Irrituale
Napolitano ha promulgato la legge sulla sicurezza.
Lo ha fatto sforzando le prassi presidenziali in punto di applicazione dell’art. 74, Cost.
Per questa disposizione, il Presidente della Repubblica può rinviare alle Camere la deliberazione legislativa sottoposta alla sua firma, chiedendo una nuova deliberazione con un messaggio motivato.
In questo caso, invece, il Capo dello Stato ha promulgato la legge, manifestando le proprie attente perplessità in una lettera al Capo del Governo ed al Ministro della Giustizia, inviata per conoscenza anche ai presidenti dei due rami del Parlamento. Il Primo ministro ha subito risposto con soddisfazione.
Questa lettera mostra due criticità, cui se ne aggiunge una terza.

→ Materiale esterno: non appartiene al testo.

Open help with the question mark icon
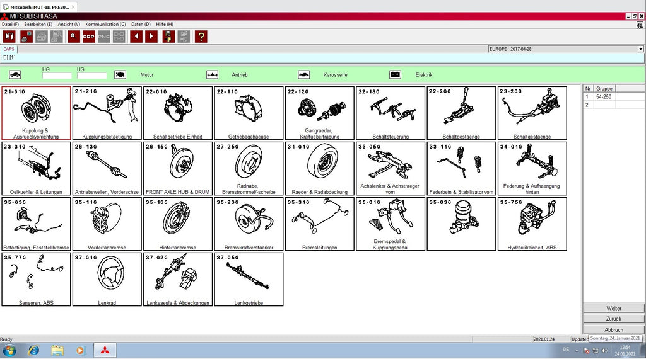646x359 pixels. pos(201,37)
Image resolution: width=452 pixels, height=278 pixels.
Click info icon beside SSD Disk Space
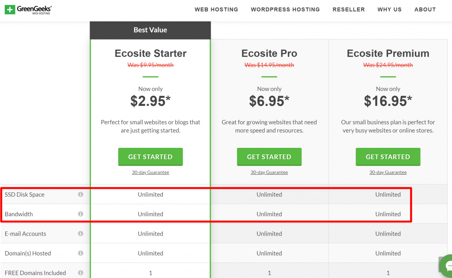click(x=80, y=194)
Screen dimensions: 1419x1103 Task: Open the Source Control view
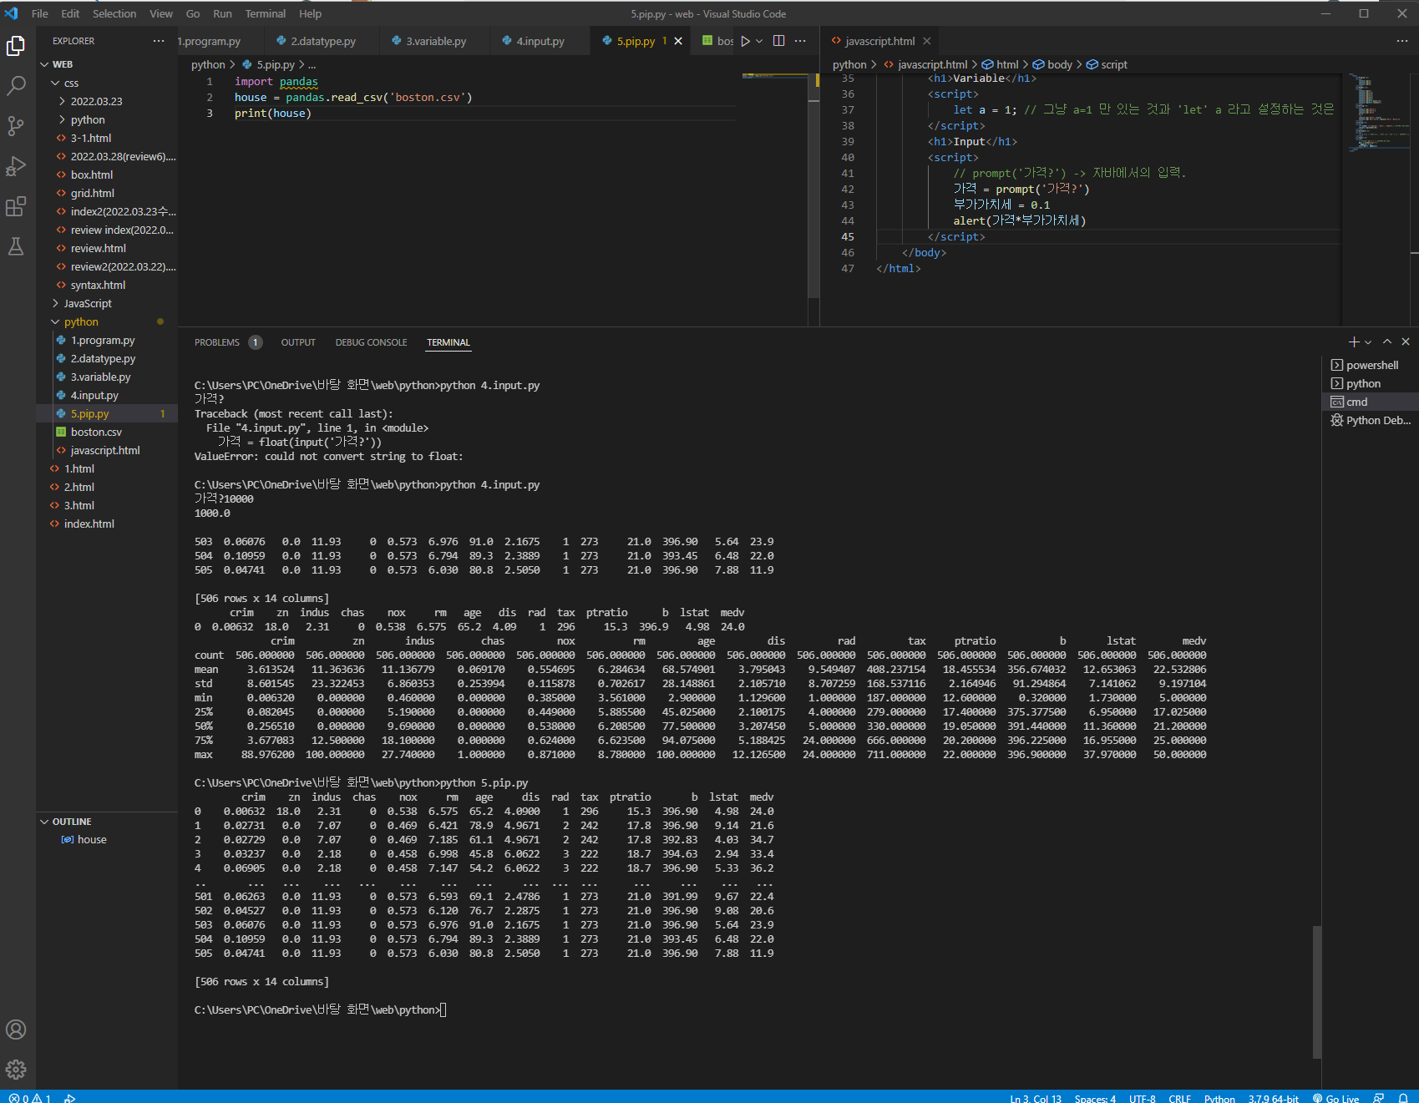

Prima di tutto, il Capo dello Stato può promulgare una legge della cui costituzionalità dubita?
Forse no.
Forse, in questo modo, il Presidente della Repubblica commette un qualcosa di non lontano dall’alto tradimento.
In secondo luogo, Napolitano ha scritto al Capo del Governo, indirizzando all’esecutivo delle doglianze che riguadano il merito di un testo legislativo, il che significa che, per il Presidente della Repubblica, il motore della attività legislativa del Parlamento non sono le Camere ma è l’esecutivo.
Così, il Capo dello Stato ammette che l’attuale forma di governo ha superato il portato precettivo dell’art. 70, Cost., per il quale la funzione legislativa appartiene alle Camere.
E’ un secondo attentato alla Costituzione.
Soprattutto, però, la lettera del Capo dello Stato al Capo del Governo e la prontamente soddisfatta risposta del Primo ministro evidenziano un mutamento ancora più profonda della forma di governo: la funzione di indirizzo politico viene ad essere oggetto di condivisione fra Presidente della Repubblica e Presidente del Consiglio dei Ministri, con una prassi eversiva dell’art. 87, Cost., che prevede un dialogo fra Capo dello Stato e Camere, ma non anche con il Governo.
Ci si avvicina, molto, alla Quinta Repubblica francese, dove primo ministro e presidente della repubblica sono costretti a coabitare e il presidente della repubblica non si può rivolgere al parlamento.
Con una torsione delle forme costituzionali molto evidente.
Anche se la realtà è che se le Camere non sono in grado di esercitare la funzione legislativa al di fuori della direzione impressa alla loro attività dal Consiglio dei Ministri, se il Parlamento è un simulacro poiché non esistono le condizioni politiche per poter esprimere la sfiducia al Governo, se la Corte costituzionale va a cena con i destinatari della lettera del Capo dello Stato, allora il Quirinale diventa l’unico organo costituzionale in grado di influenzare le scelte di Palazzo Chigi e, rapidamente, conquista i vuoti di potere lasciati aperti dal venire meno di ogni altro check and balance costituzionale.